Raw records:
|---|

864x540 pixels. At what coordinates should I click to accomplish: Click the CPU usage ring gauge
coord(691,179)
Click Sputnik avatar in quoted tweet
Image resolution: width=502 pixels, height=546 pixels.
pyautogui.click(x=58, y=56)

|---|

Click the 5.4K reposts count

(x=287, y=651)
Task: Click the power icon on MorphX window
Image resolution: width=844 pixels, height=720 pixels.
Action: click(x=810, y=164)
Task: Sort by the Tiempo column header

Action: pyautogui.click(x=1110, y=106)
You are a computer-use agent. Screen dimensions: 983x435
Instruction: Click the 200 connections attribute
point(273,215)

|---|

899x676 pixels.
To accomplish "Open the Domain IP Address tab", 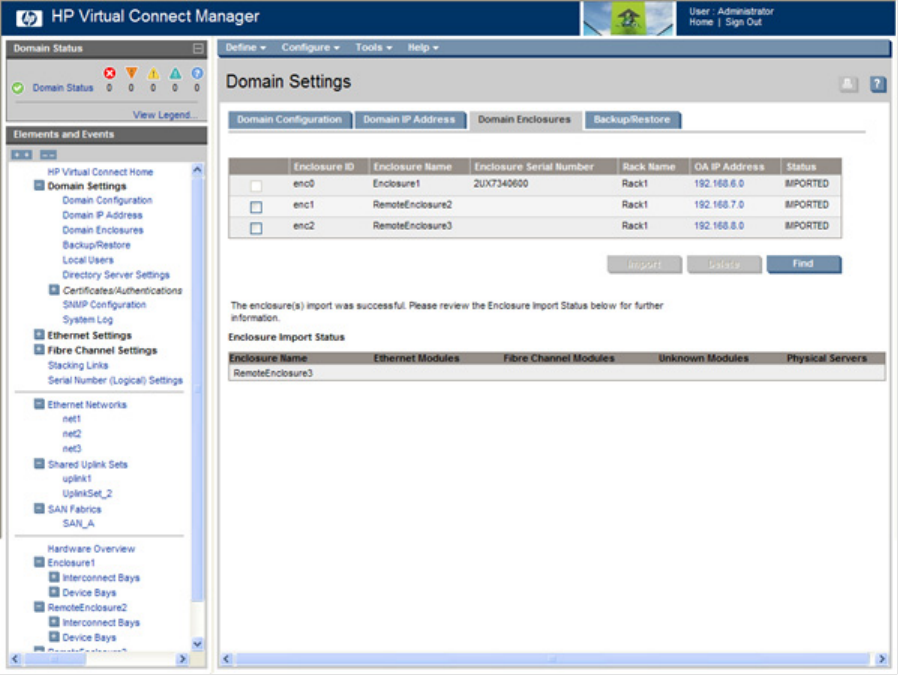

|---|

Task description: Write out the records again from the line containing "Task: Sort by the Tiempo column header" through the line containing "point(273,215)", both included and requests kept, and increase every coordinate in their answers by 124.

The output:
Task: Sort by the Tiempo column header

Action: pyautogui.click(x=1234, y=230)
You are a computer-use agent. Screen dimensions: 983x435
Instruction: Click the 200 connections attribute
point(397,339)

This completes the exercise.